Riviera’s acquisition of Lateral Labs comes at a time when AI talent is the most sought-after resource in technology. The demand for machine learning engineers, AI researchers, and technical leaders has skyrocketed since the release of ChatGPT in 2022, sparking a wave of investment and competition. Established tech giants like Google, Microsoft, and Meta are locked in a battle with well-funded startups for a limited pool of experts. This has driven up compensation packages—sometimes including seven-figure signing bonuses and stock options worth millions—and forced companies to rethink their hiring strategies.

Lateral Labs’ specialization gives Riviera an edge in sourcing candidates who are not only technically proficient but also culturally aligned with the fast-paced, research-driven environment of AI startups. Infantino’s background at OpenAI and AWS provides the firm with deep networks in the AI community, enabling it to identify talent that might not be actively searching for new opportunities. This passive candidate pool is often the most valuable, as top AI professionals are rarely desperate for jobs.

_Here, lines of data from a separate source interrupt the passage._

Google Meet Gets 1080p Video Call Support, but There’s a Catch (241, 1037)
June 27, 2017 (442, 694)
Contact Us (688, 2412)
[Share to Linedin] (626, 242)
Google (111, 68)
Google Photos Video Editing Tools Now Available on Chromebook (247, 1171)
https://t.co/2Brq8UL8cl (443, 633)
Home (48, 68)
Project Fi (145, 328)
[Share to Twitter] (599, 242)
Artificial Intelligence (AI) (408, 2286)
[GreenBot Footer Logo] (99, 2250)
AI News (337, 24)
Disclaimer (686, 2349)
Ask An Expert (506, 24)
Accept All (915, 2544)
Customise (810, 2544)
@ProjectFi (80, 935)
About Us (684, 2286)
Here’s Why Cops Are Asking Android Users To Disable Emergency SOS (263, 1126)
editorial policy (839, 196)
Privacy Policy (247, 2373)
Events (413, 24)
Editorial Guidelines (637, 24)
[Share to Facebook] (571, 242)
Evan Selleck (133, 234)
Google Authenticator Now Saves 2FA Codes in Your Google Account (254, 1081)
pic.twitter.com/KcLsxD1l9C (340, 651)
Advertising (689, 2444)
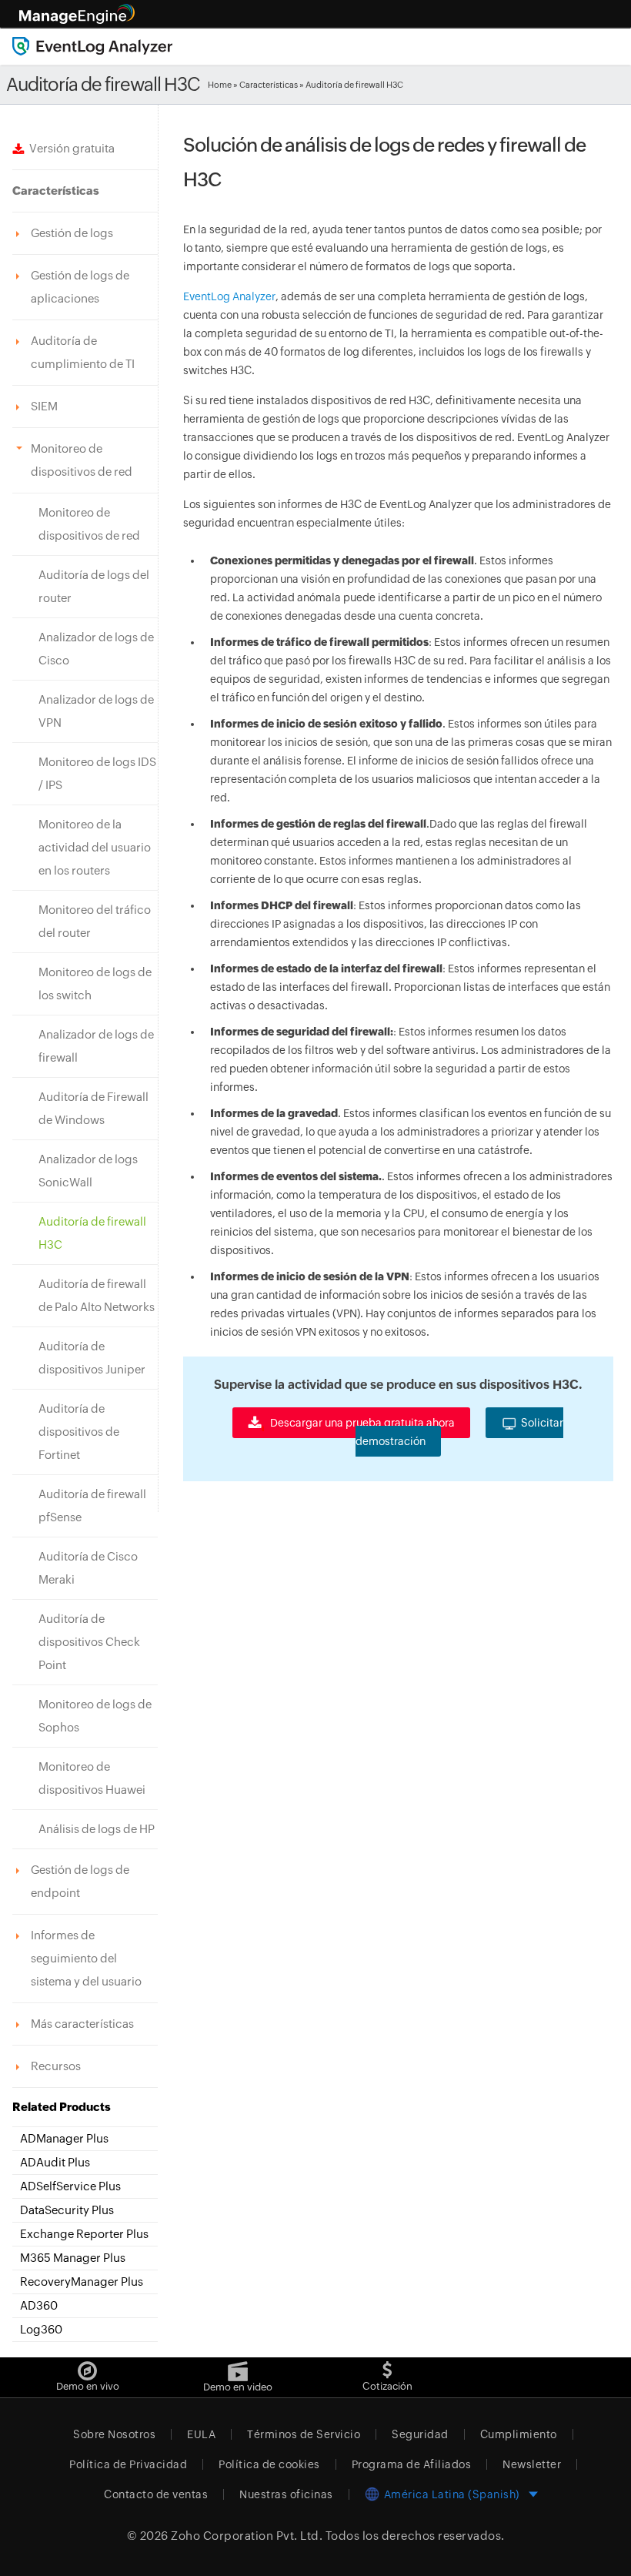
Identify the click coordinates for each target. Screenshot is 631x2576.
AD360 (39, 2305)
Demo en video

The acquisition also highlights the consolidation trend in the executive search industry. Larger firms like Riviera are snapping up boutique recruiters to gain specialized expertise and access to niche networks. For Lateral Labs, joining Riviera provides resources and scale that allow it to serve larger clients and expand its reach. The combined entity can now offer end-to-end talent solutions, from early-stage startup hires to C-suite placements at public companies.

Beyond the immediate business implications, the deal underscores the strategic importance of AI talent in shaping the future of technology. As companies race to integrate AI into their products and operations, the ability to attract and retain top talent becomes a competitive advantage. Riviera’s investment in Lateral Labs is a bet that the firms placing AI leaders will themselves need to specialize, consolidate, and move at the same speed as the companies they serve.

In the broader context, the acquisition reflects the maturation of the AI industry. What began as a niche field dominated by academics and a handful of tech giants has become a central pillar of the global economy. The talent war is not just about hiring—it is about building the infrastructure for the next generation of innovation. Recruiting firms like Riviera and Lateral Labs are the gatekeepers of that infrastructure, connecting companies with the humans who will design the algorithms, train the models, and deploy the systems that define the AI era.

While the financial details remain undisclosed, the strategic value of the deal is clear. Riviera gains immediate credibility and access in the AI startup ecosystem, while Lateral Labs benefits from Riviera’s established brand, resources, and client base. The acquisition is likely to be followed by further consolidation as other search firms seek to build AI capabilities. For now, Riviera Partners is positioning itself at the center of the AI talent market, betting that the old model of relationship-driven executive search, augmented by data and specialization, will prevail in a world increasingly dominated by algorithms.